In my just-posted Pig review I asked if HE Patreon subscribers recall a recent (7.27) riff about “how the most interesting films focus on invisible things.” For elaboration’s sake, I’m going to violate the Patreon sanctity and re-post part of that article:
“Most of us are attuned only to life’s tangibles — food, shelter, warmth, money, clothing, pets, guns, cars, shoes, homes, furniture, trees, hills, mountains, oceans, swimming pools, sailboats. Things we can see, touch, smell, eat, wear, boast about and dive into.
“But others, fortunately, are also mindful and in some cases stirred or motivated by invisible things — thoughts, feelings, spirits, ghosts, dreams, intuitions, morality, melancholy, premonitions, memories.
“Any filmmaker can focus on the tangibles.
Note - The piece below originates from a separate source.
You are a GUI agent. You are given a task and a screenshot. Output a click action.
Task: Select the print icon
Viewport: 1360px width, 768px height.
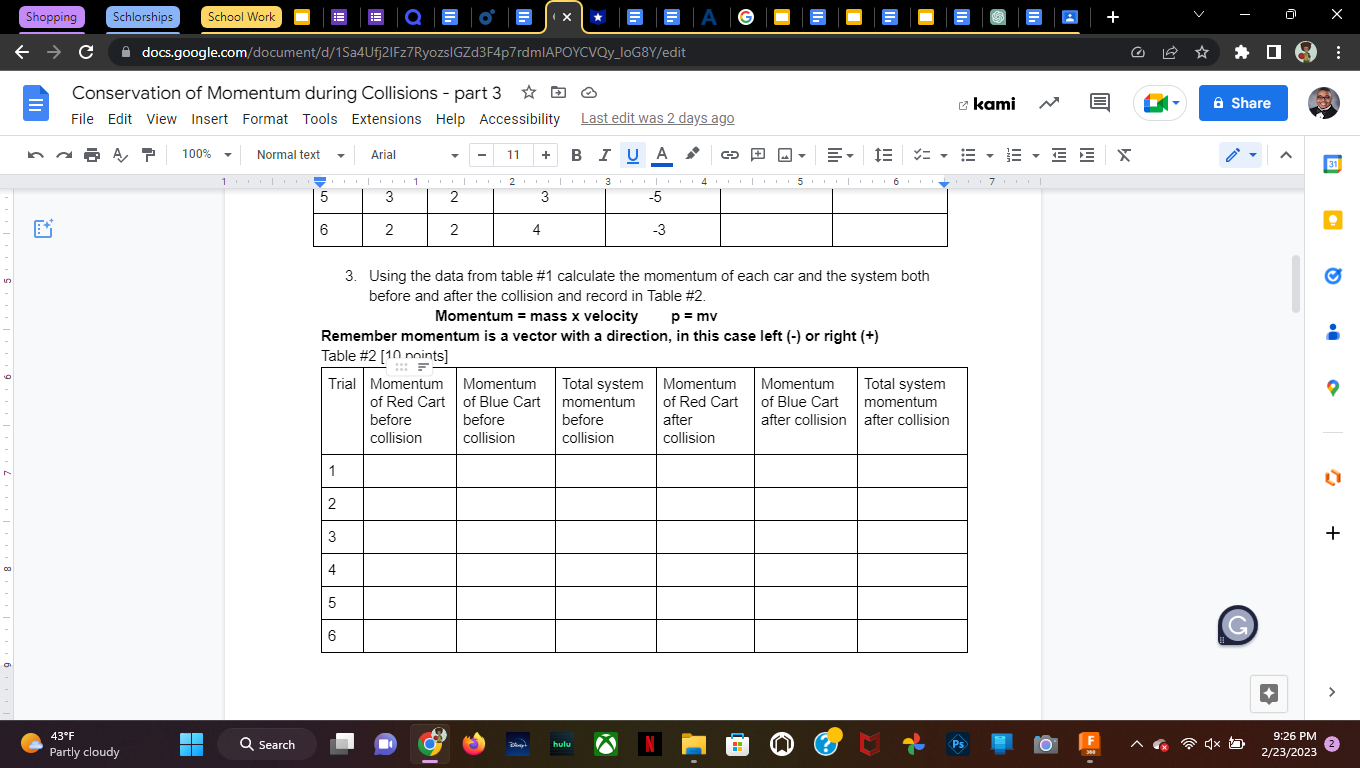coord(91,155)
Most of them do, in fact. Movies that are strictly about tangibles are ‘mulch’ movies, a term that I defined earlier this month. Mulch is the source of our shared Hollywood ennui…the muck at the bottom of the dried-up lake…the disease that keeps on infecting…the gas that fills the room.
“Except for a smattering of elite, award-season stand-alones (or festival movies) and select forthcoming streamers like HBO’s Scenes From A Marriage (Bergman remake), Hollywood makes almost nothing but mulch these days. The streaming + re-emerging feature realm is flooded with mulch…empty, inane, meaningless, spirit-less, jizz-whiz “content” crapola that nobody wants to see or cares about, but they’re made anyway because the zone-outs and knuckle-draggers need stuff to watch.
“But only serious directors are able to convey or dramatize the presence of invisible things. The finest films are actually concerned with a mixture of tangible things, which is natural and inevitable in any corner of life, but are driven by the invisibles.”